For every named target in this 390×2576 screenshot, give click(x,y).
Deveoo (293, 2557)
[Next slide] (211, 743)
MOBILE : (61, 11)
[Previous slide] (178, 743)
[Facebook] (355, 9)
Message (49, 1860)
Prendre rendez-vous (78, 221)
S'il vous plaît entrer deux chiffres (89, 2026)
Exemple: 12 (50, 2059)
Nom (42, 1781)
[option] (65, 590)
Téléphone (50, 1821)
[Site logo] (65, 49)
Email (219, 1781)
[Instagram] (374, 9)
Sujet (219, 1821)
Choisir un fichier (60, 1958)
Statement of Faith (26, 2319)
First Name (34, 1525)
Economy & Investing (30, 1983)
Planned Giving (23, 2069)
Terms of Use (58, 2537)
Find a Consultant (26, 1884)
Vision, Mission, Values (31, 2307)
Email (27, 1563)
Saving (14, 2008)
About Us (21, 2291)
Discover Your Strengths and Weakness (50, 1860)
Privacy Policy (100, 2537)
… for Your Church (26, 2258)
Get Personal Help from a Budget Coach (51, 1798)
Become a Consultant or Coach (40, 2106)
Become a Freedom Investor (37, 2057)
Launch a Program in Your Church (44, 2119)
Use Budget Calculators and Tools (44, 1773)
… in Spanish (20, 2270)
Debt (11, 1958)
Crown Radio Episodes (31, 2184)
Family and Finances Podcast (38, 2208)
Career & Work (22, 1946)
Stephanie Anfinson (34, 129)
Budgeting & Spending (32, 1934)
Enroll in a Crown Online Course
= = = = = = =
§ STATED TASK: Return every line of the material above unchanged.

§ RIGHT ANSWER:
For every named target in this 390×2576 screenshot, give click(x,y).
Deveoo (293, 2557)
[Next slide] (211, 743)
MOBILE : (61, 11)
[Previous slide] (178, 743)
[Facebook] (355, 9)
Message (49, 1860)
Prendre rendez-vous (78, 221)
S'il vous plaît entrer deux chiffres (89, 2026)
Exemple: 12 (50, 2059)
Nom (42, 1781)
[option] (65, 590)
Téléphone (50, 1821)
[Site logo] (65, 49)
Email (219, 1781)
[Instagram] (374, 9)
Sujet (219, 1821)
Choisir un fichier (60, 1958)
Statement of Faith (26, 2319)
First Name (34, 1525)
Economy & Investing (30, 1983)
Planned Giving (23, 2069)
Terms of Use (58, 2537)
Find a Consultant (26, 1884)
Vision, Mission, Values (31, 2307)
Email (27, 1563)
Saving (14, 2008)
About Us (21, 2291)
Discover Your Strengths and Weakness (50, 1860)
Privacy Policy (100, 2537)
… for Your Church (26, 2258)
Get Personal Help from a Budget Coach (51, 1798)
Become a Consultant or Coach (40, 2106)
Become a Freedom Investor (37, 2057)
Launch a Program in Your Church (44, 2119)
Use Budget Calculators and Tools (44, 1773)
… in Spanish (20, 2270)
Debt (11, 1958)
Crown Radio Episodes (31, 2184)
Family and Finances Podcast (38, 2208)
Career & Work (22, 1946)
Stephanie Anfinson (34, 129)
Budgeting & Spending (32, 1934)
Enroll in a Crown Online Course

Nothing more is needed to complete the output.